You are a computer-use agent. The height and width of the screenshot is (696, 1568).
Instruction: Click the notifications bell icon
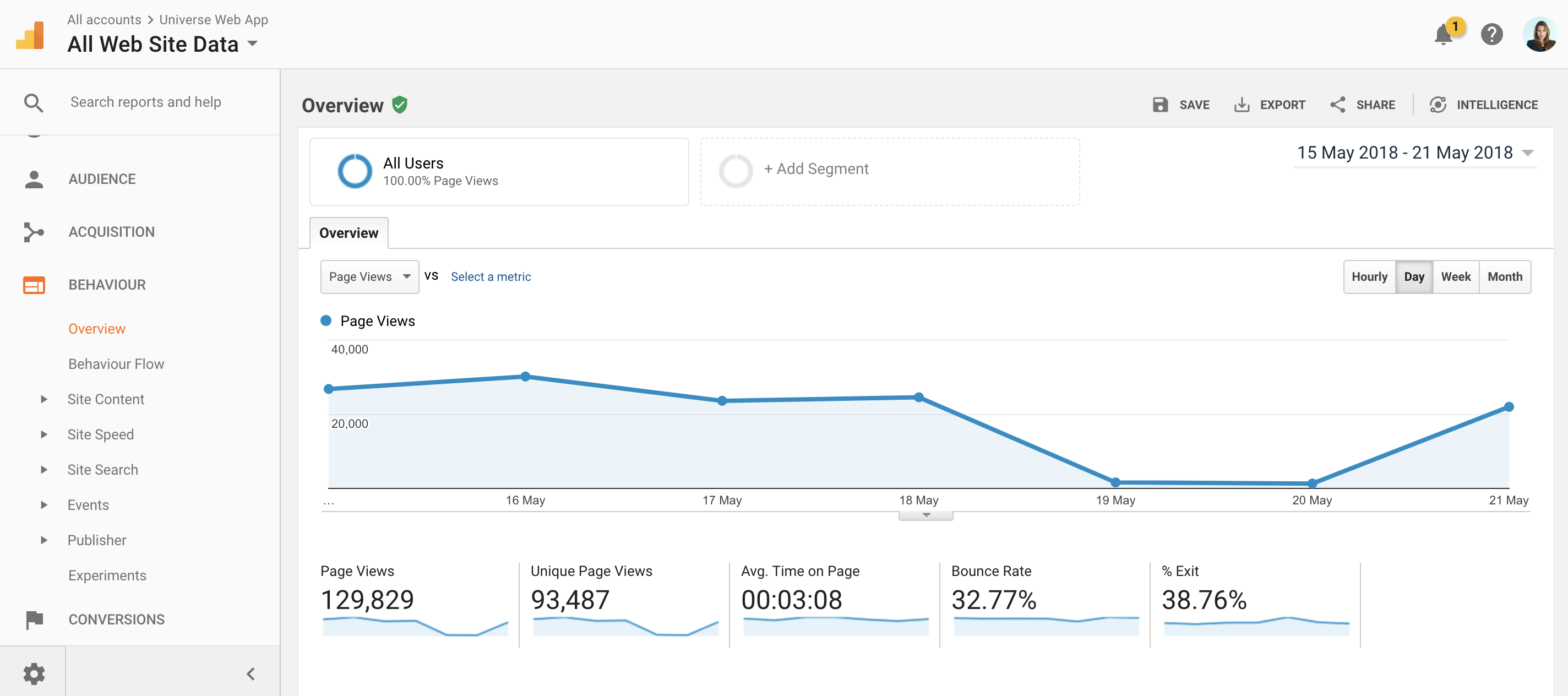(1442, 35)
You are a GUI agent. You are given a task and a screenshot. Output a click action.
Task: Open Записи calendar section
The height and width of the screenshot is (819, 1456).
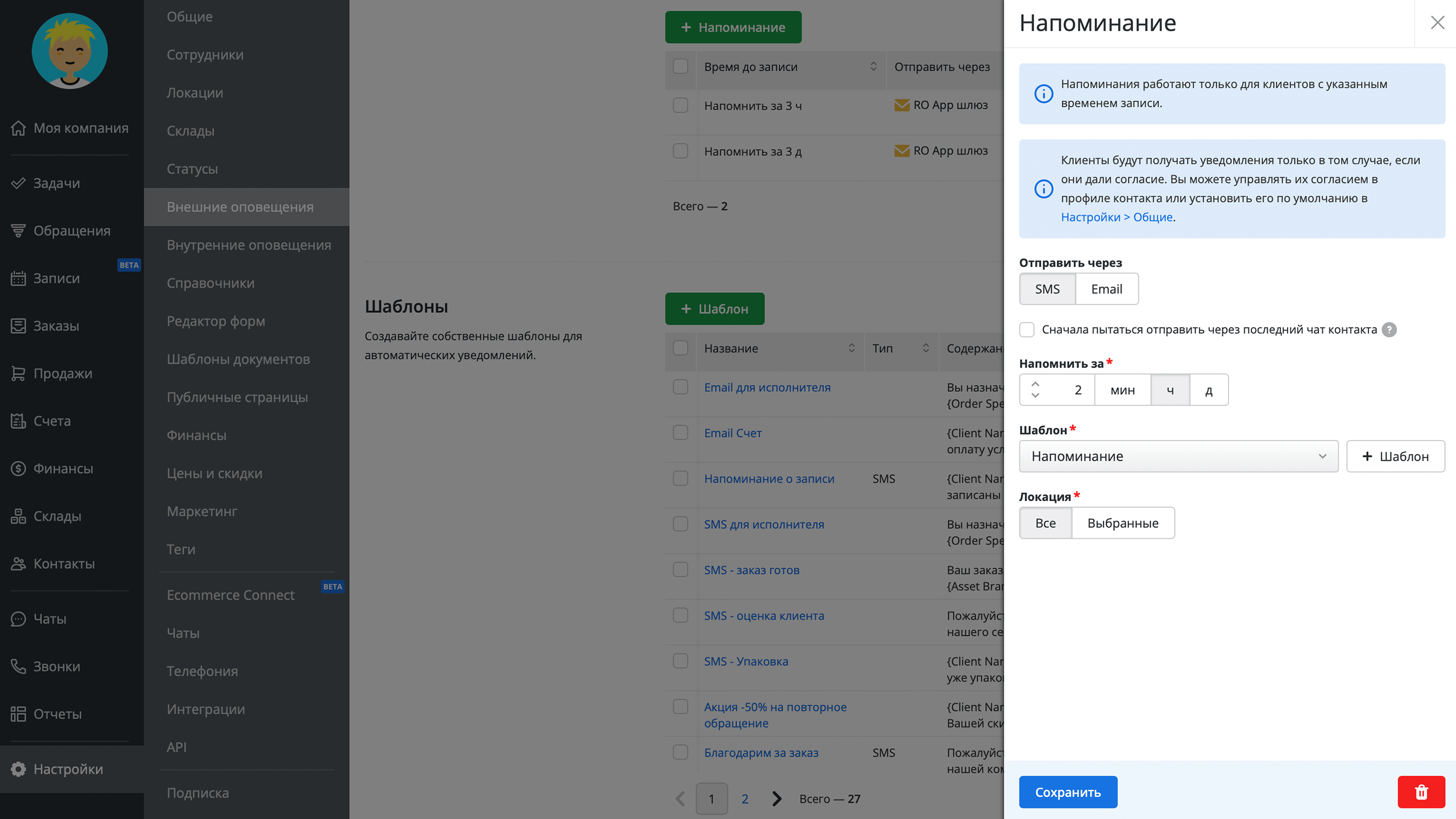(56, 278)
******************************
**How to complete this task**
Output exactly, and with no pictures, the lines from the line that holds "Task: Open Записи calendar section" through the last line of the listing above.

**Exercise result**
Task: Open Записи calendar section
The height and width of the screenshot is (819, 1456).
(56, 278)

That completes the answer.